China is an interesting culture to ever get to know, let alone its philosophy of Taoism. According to a Taoist story found in Chinese Mythology, there was a magical peach tree. It kept producing peaches for thousands of years.

However, it was not just like any regular fruit; it was produced from the Tree of Life. Thus, it provided immortality for whoever eats from it. The illustration of the Chinese Tree of Life resembles those of other cultures. However, it also has a phoenix sitting atop and a dragon at the base. They could be a symbolisation of the most popular icons of China protecting the Tree of Life.

Celtic Tree of Life

The Tree of Life in Religions

Apparently, the Tree of Life notion had its fair share on both cultural and religious levels. It was featured in both Christianity and Islam as scholars have proclaimed.
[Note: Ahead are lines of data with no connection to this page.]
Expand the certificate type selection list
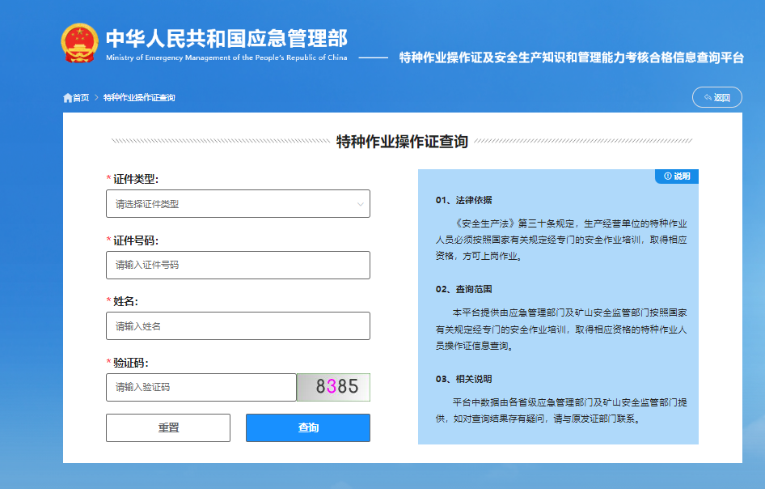 point(237,203)
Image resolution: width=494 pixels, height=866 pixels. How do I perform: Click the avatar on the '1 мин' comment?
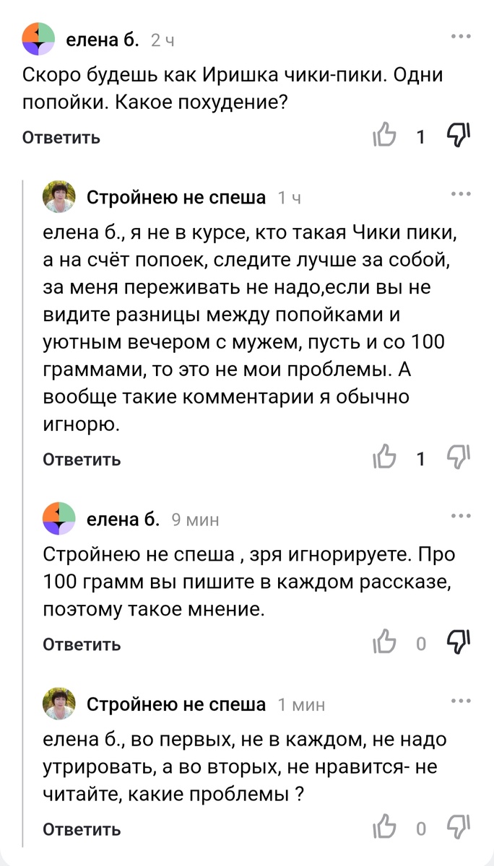[60, 704]
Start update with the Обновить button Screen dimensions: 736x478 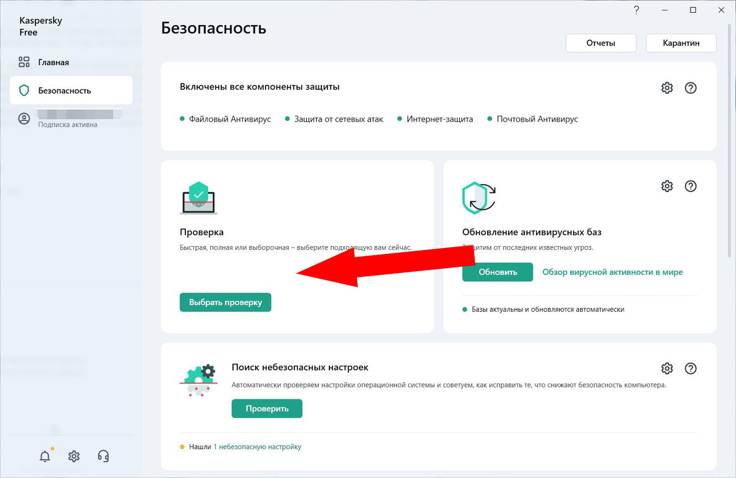coord(497,272)

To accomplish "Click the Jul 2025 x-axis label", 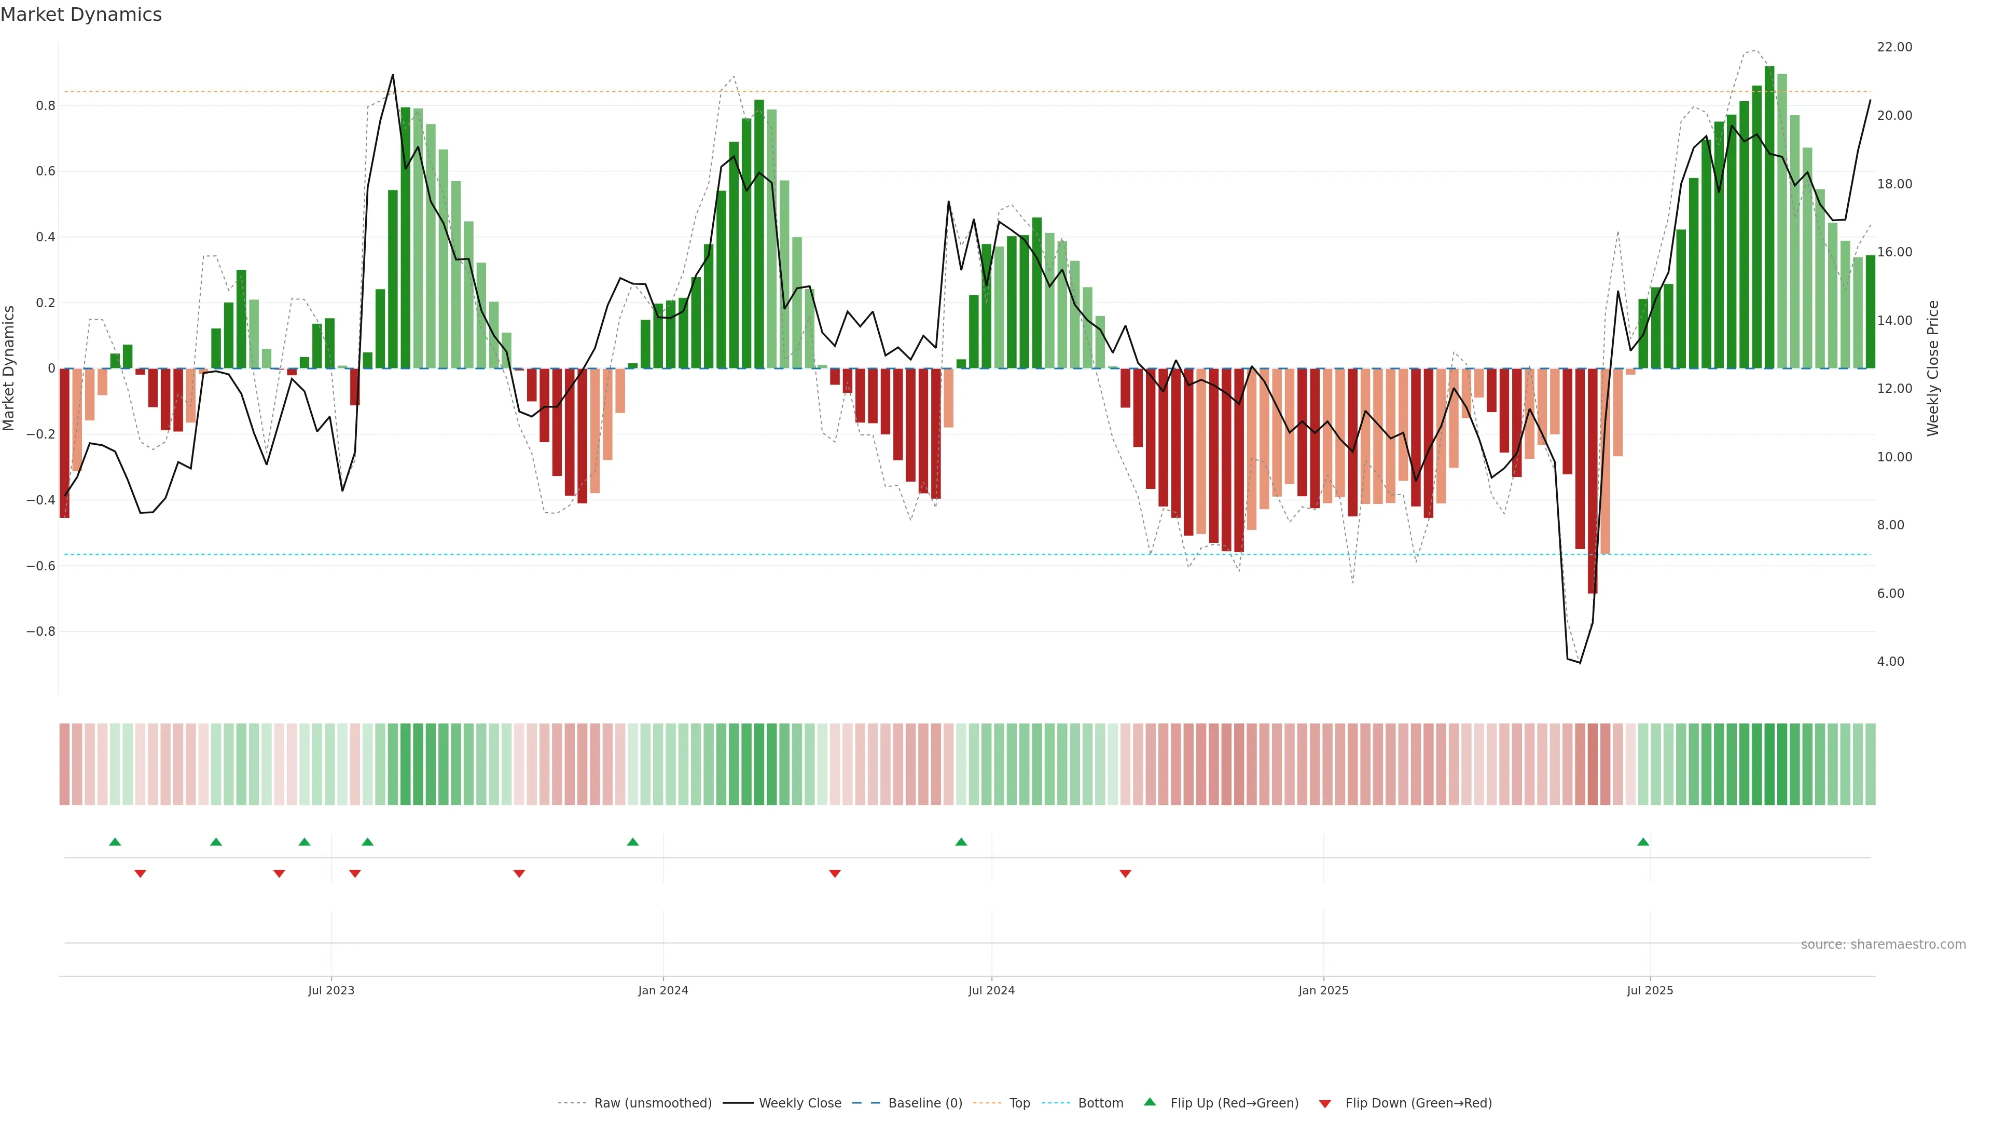I will [x=1649, y=990].
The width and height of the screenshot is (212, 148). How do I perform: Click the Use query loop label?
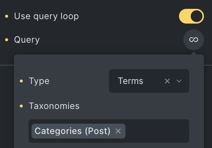(x=46, y=17)
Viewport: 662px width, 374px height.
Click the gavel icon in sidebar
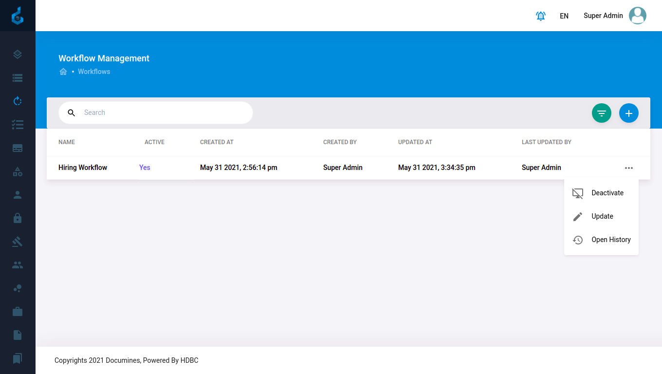pyautogui.click(x=18, y=242)
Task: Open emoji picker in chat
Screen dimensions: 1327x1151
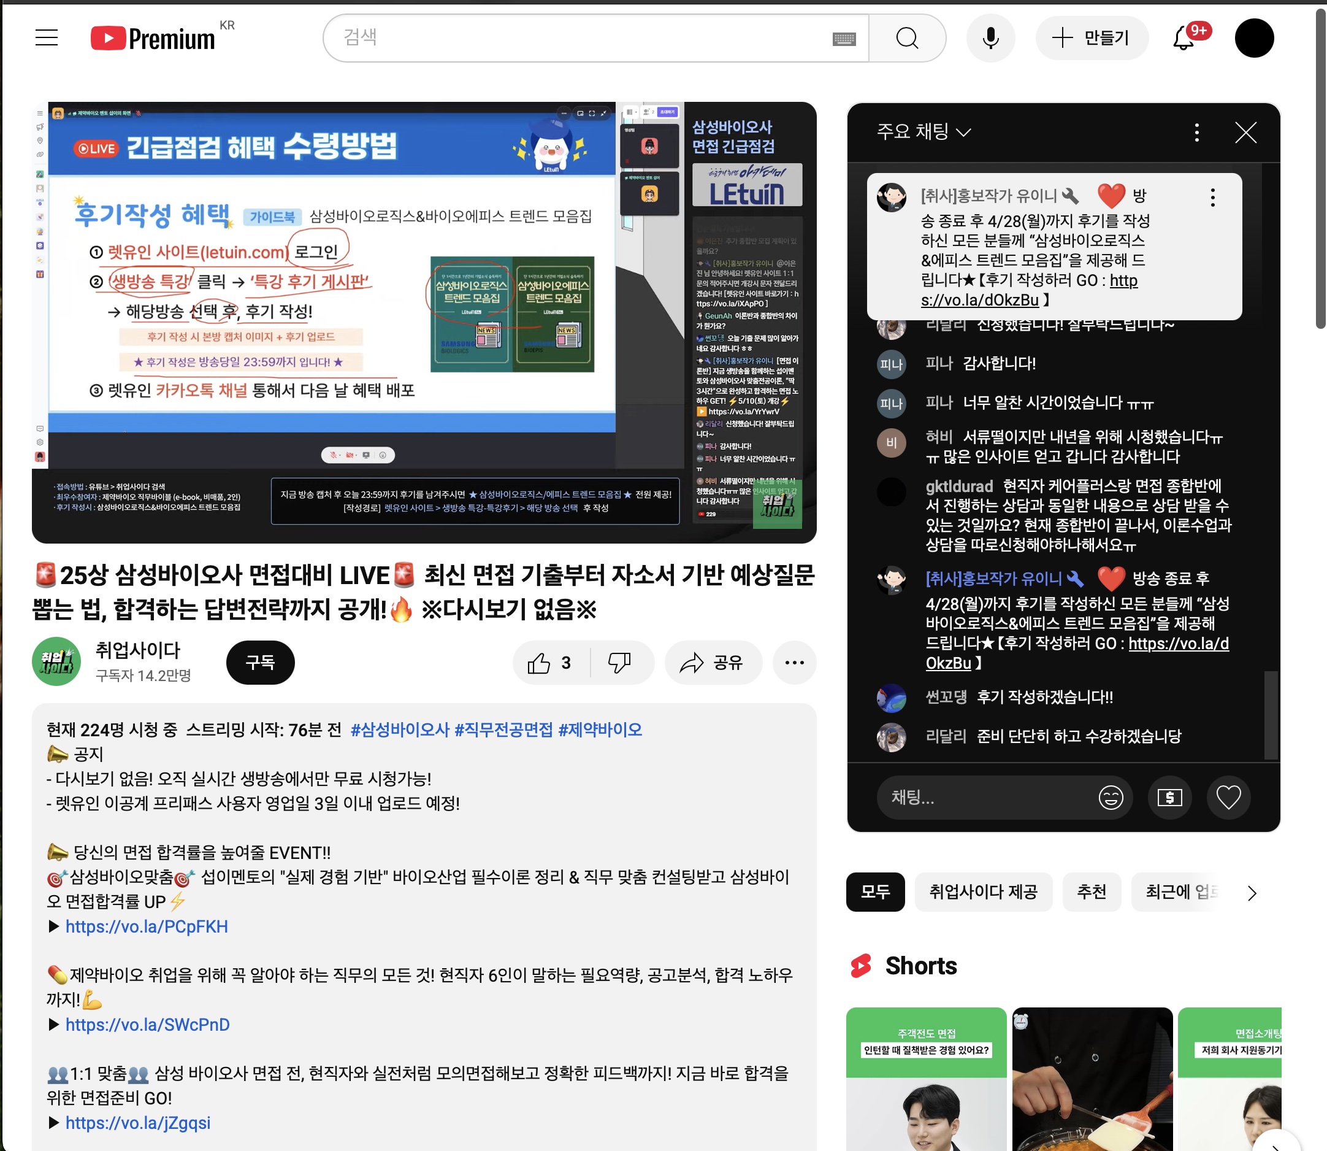Action: click(x=1110, y=798)
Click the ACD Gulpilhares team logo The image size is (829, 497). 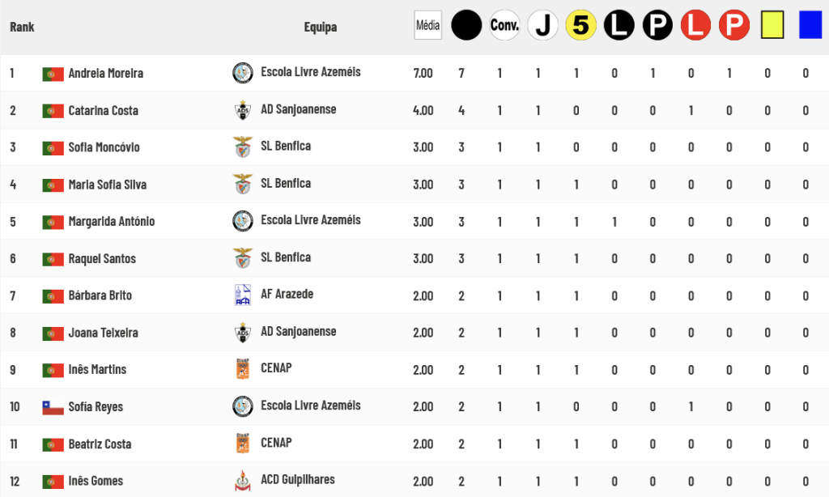coord(243,481)
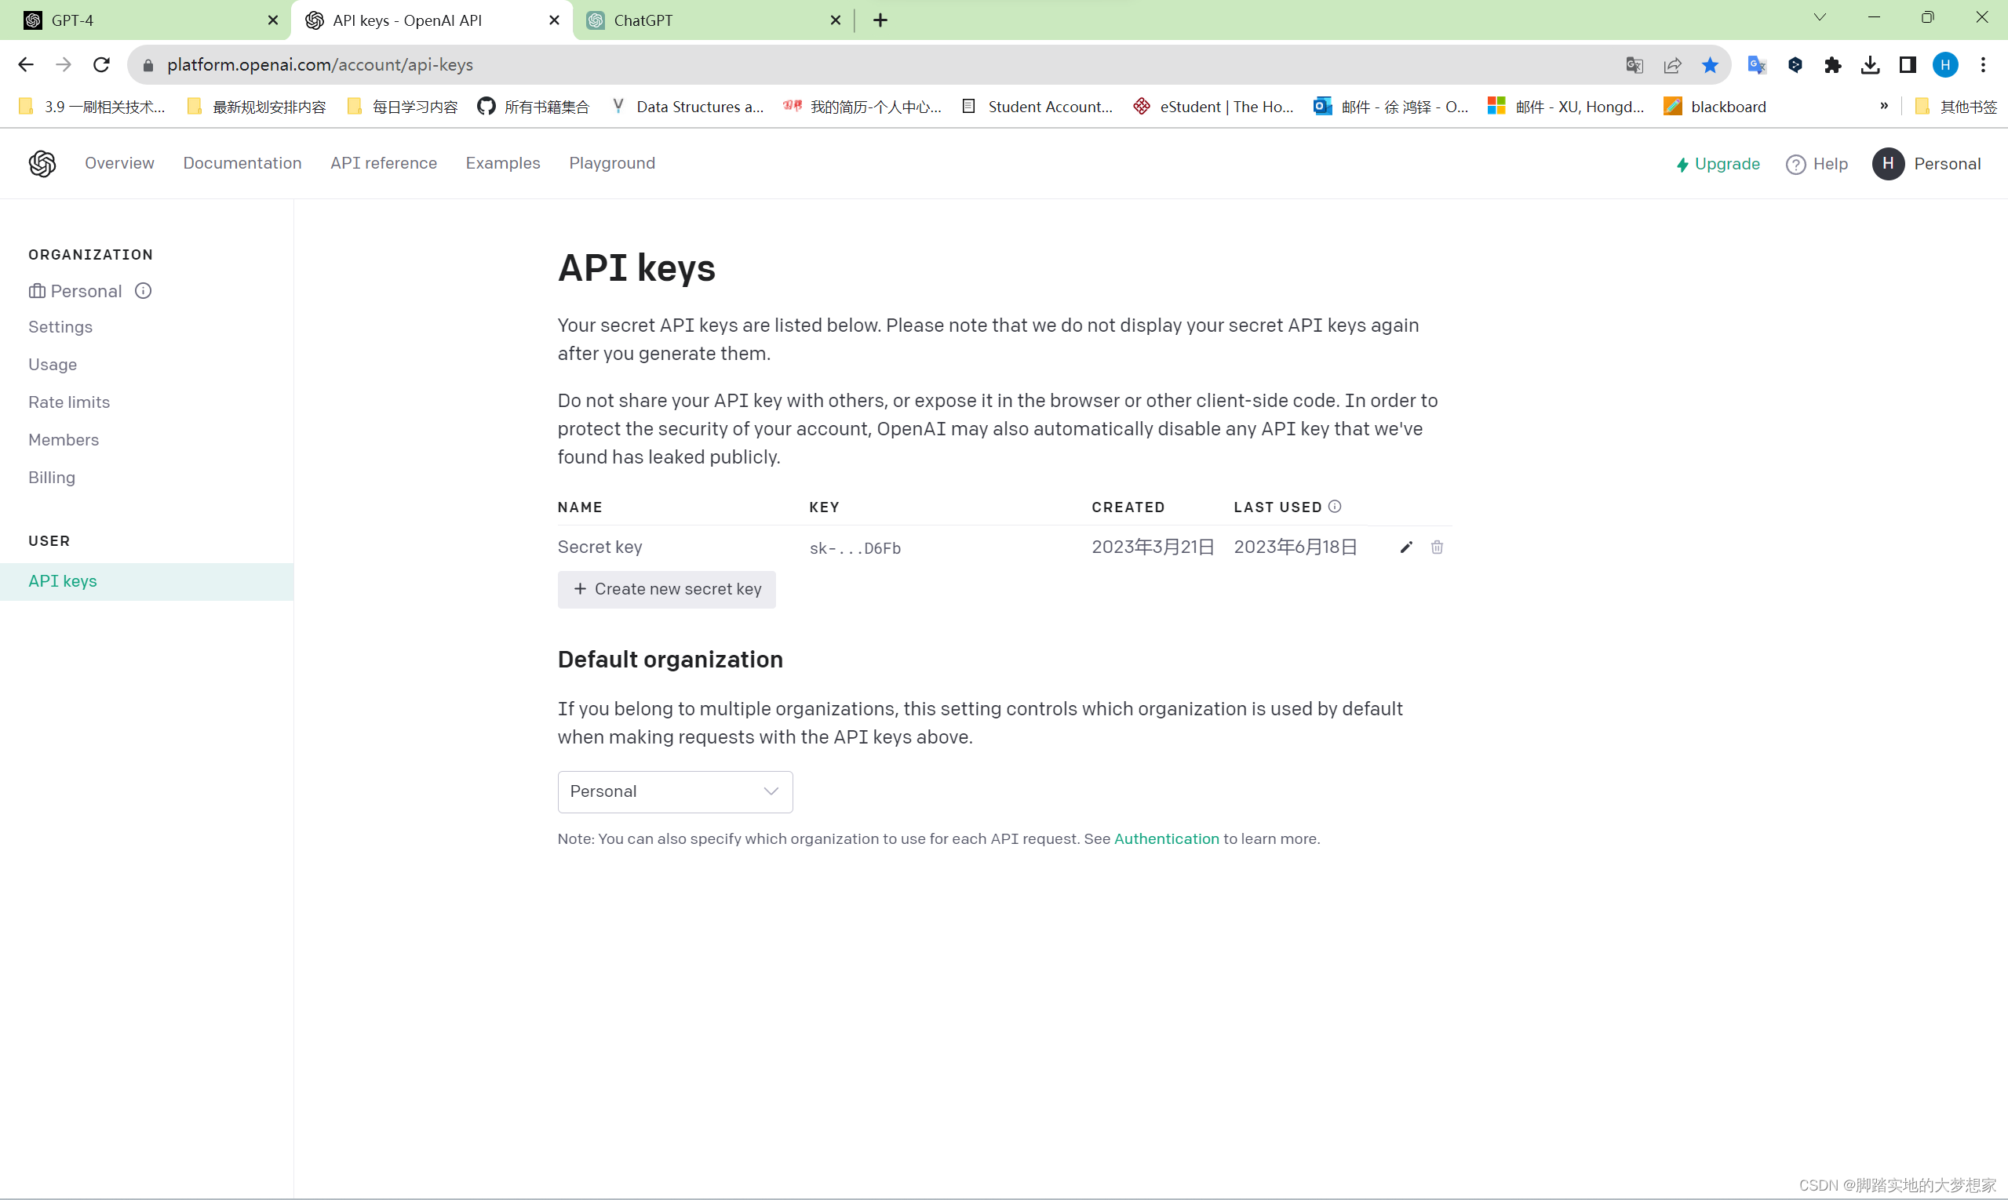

In Christianity, the Book of Genesis featured the tree of life, describing it as the tree of knowledge. The beliefs involved it being the tree of good and evil and, they believed, it was planted in the Garden of Eden.

It also appeared for numerous times ensuing books of the Bible with the term “Tree of Life”. Despite that, some scholars do believe that this tree may be different from that mentioned in the cultural mythologies. Again, it bears a great resemblance to them.

According to Islamic beliefs, the Quran mentioned the Tree of immortality. Trees, in general, play a vital role in Islamic culture. They are usually mentioned in both the Quran and Hadith.

There are three supernatural trees that the Quran mentioned. One of them is the Tree of Knowledge found in the Garden of Eden similar to that of the Bible. The other tree is the Lote Tree of the Extreme Boundary known in Arabic as Sidrat al-Muntaha.